Rewrite everything from the line containing "Viewport: 1158px width, 1036px" down through the last line, changing "Red" to "Orange" and leaving all else as it is. Leave the pictures out of your answer.
• • • • •
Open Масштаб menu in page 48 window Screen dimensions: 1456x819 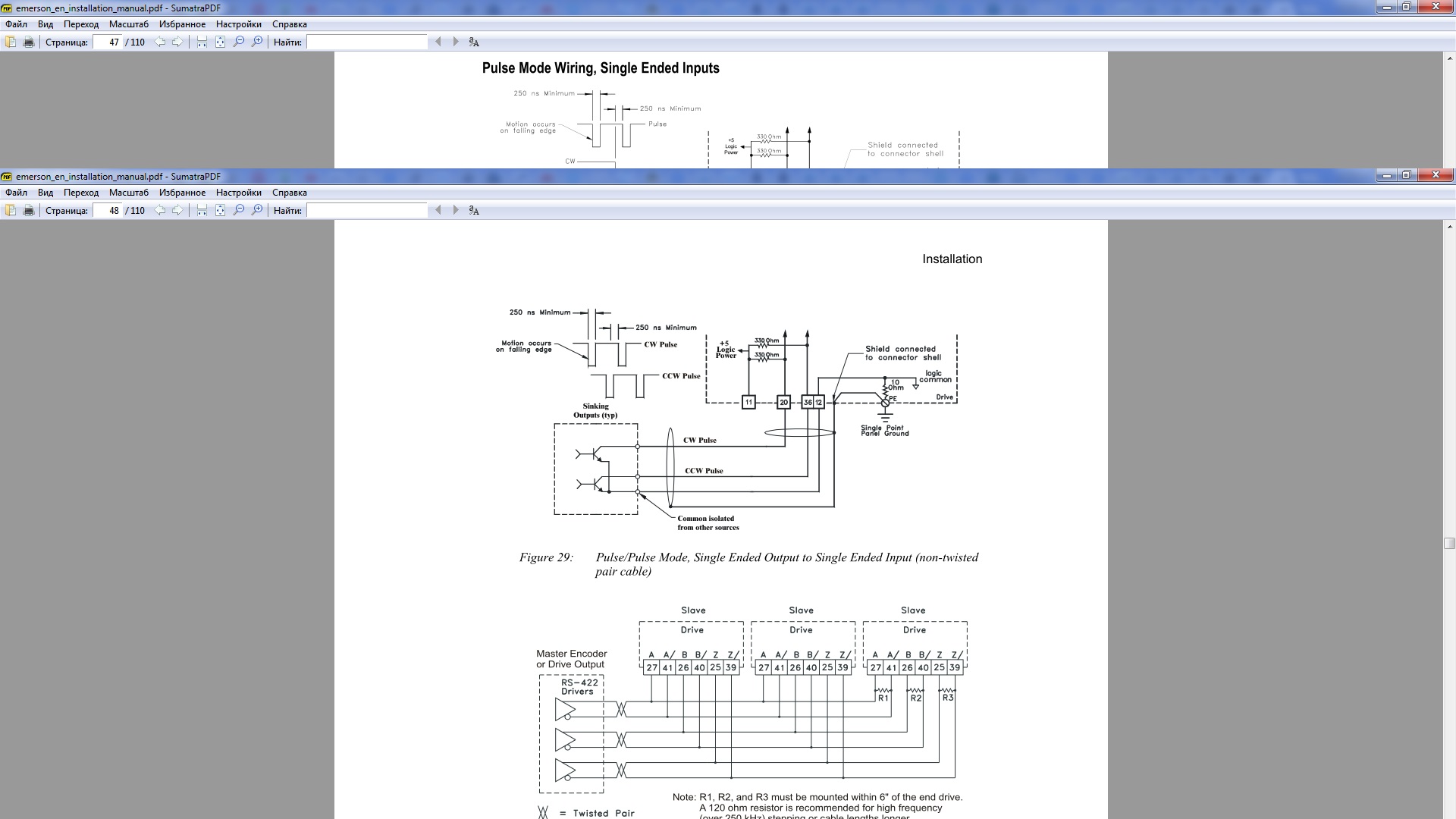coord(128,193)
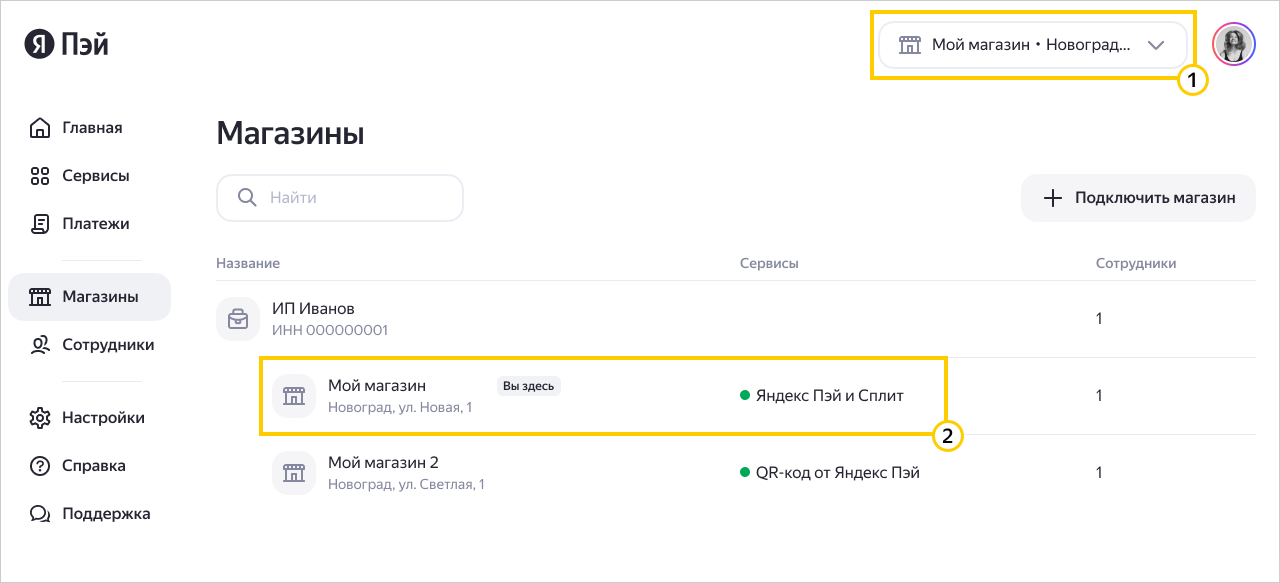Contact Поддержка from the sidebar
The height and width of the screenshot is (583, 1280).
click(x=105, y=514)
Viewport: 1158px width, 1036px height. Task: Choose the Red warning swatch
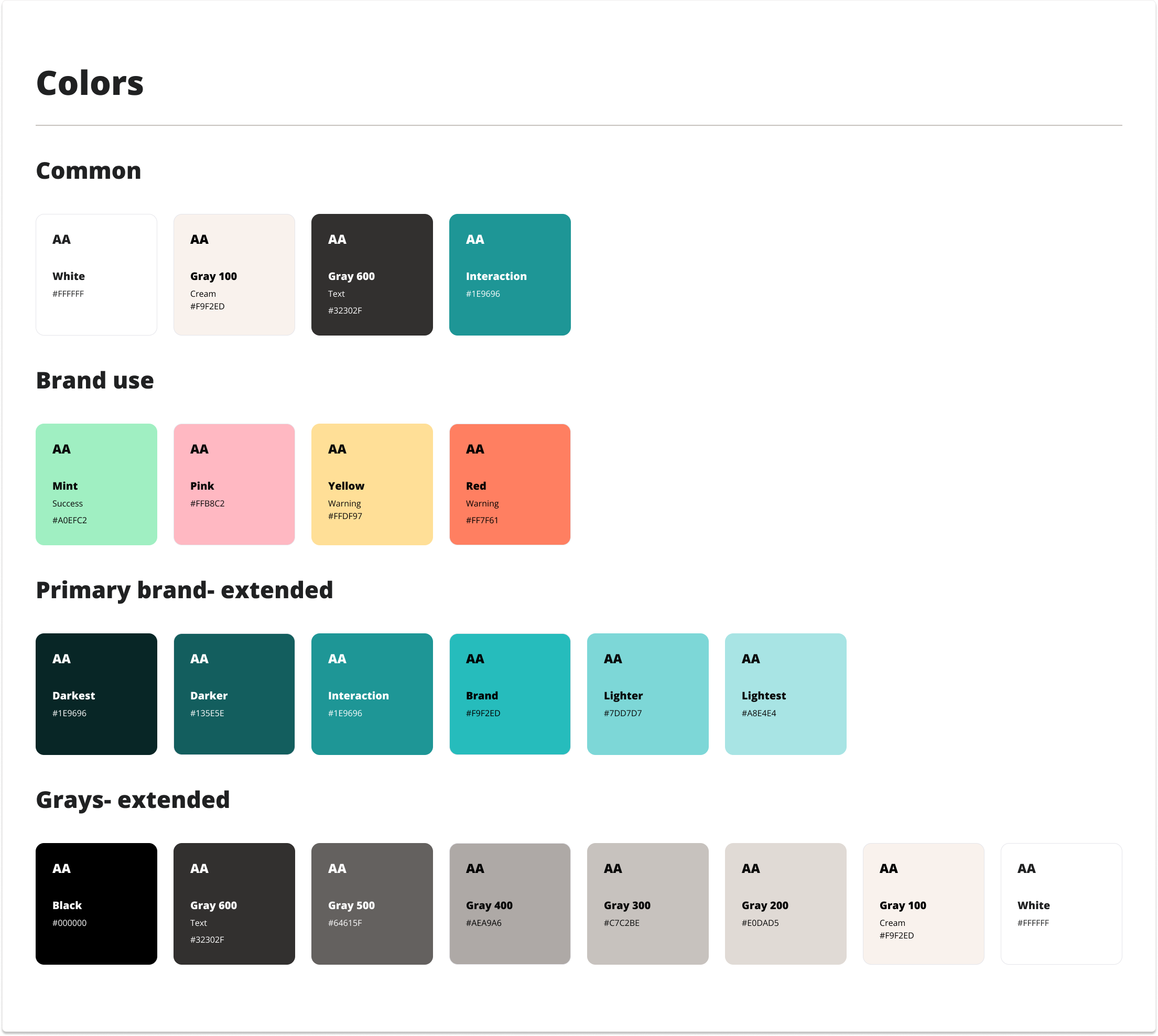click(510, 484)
• • • • •
**Output of the task:**
Viewport: 1158px width, 1036px height. Task: Choose the Orange warning swatch
click(510, 484)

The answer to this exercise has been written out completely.